Lo que pudieron observar es que estas ballenas tienen cuatro tipos de canto: uno de alta frecuencia, otro de baja frecuencia, y dos más que combinan sonidos de alta y baja frecuencia. Estas vocalizaciones, como en otras especies, son claves en la búsqueda de alimento y la reagrupación de la manada luego de sumergirse por varios minutos.
Al analizar lo que ocurre cuando aumenta el ruido en el estrecho de Gibraltar, los científicos notaron que los cantos de las ballenas tienen variaciones de hasta 0,5 decibeles. Es decir, vocalizan más fuerte para evitar la interferencia que genera el ruido de las embarcaciones.

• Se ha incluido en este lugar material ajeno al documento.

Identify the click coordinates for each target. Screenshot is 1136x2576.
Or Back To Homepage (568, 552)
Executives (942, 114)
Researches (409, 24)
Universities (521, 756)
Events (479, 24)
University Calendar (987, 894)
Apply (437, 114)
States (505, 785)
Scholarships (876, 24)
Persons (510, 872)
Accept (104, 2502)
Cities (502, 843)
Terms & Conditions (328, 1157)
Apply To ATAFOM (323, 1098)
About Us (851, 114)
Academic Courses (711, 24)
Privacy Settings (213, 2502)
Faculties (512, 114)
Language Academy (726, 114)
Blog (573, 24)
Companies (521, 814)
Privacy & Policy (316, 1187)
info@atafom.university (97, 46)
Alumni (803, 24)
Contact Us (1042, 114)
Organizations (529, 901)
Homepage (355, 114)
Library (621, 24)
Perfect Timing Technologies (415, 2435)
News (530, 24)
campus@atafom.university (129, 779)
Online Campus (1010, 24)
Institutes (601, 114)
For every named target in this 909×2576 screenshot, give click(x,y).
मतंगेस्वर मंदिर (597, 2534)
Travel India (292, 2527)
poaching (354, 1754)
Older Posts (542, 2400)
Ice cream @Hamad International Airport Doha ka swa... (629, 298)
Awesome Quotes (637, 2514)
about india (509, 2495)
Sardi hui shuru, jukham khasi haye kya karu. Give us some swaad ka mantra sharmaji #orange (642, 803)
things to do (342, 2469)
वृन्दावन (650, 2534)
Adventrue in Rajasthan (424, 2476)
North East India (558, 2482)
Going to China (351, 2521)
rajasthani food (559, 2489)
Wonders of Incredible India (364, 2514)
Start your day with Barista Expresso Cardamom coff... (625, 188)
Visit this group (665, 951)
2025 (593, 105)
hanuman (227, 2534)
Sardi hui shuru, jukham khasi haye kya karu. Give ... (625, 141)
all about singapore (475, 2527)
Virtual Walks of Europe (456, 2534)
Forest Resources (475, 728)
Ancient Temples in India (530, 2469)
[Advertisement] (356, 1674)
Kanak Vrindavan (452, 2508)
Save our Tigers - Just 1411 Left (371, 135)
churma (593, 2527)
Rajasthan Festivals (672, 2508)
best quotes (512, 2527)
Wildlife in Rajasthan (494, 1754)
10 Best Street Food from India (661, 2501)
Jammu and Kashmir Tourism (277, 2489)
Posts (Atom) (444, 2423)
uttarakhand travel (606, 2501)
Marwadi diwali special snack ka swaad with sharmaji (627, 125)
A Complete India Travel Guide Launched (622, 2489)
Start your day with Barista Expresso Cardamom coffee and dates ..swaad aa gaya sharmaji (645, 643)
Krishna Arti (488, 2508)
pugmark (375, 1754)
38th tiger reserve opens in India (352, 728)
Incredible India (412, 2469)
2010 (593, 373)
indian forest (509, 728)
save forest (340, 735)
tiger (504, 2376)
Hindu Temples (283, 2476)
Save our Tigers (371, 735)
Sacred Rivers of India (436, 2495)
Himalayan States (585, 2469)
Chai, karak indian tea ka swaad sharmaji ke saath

A pesar de esto, hay varias cosas que preocupan a los investigadores. Por una parte, algunos de los cantos de las ballenas piloto ya están cerca de su máxima capacidad para emitir sonidos de altas o bajas frecuencias. Es decir, no tienen margen para elevarlo. Estos sonidos, además, cumplen algunas de las funciones más importantes, como el reagrupamiento.
Los sistemas de comunicación de las ballenas piloto, sin embargo, no han sido estudiados en profundidad. Este vacío, aseguran los autores, impide tener certeza sobre los impactos que está teniendo el ruido de las embarcaciones en sus dinámicas de vida.
Algunas hipótesis que plantean en el estudio sugieren que el ruido cambia algunas dinámicas de relacionamiento entre las ballenas. Por ejemplo, que les tome más tiempo encontrar a su grupo, o que decidan recorrer distancias más cortas para evitar las dificultades para ubicarse.
Al tratarse de una especie en peligro de extinción y de una población reducida, pues se estima que quedan poco más de 200 individuos en el estrecho de Gibraltar, los científicos hacen un llamado a que se hagan más investigaciones para establecer los impactos y, de ser necesario, tomar medidas para reducir el ruido que generan las embarcaciones en el hábitat de las ballenas piloto.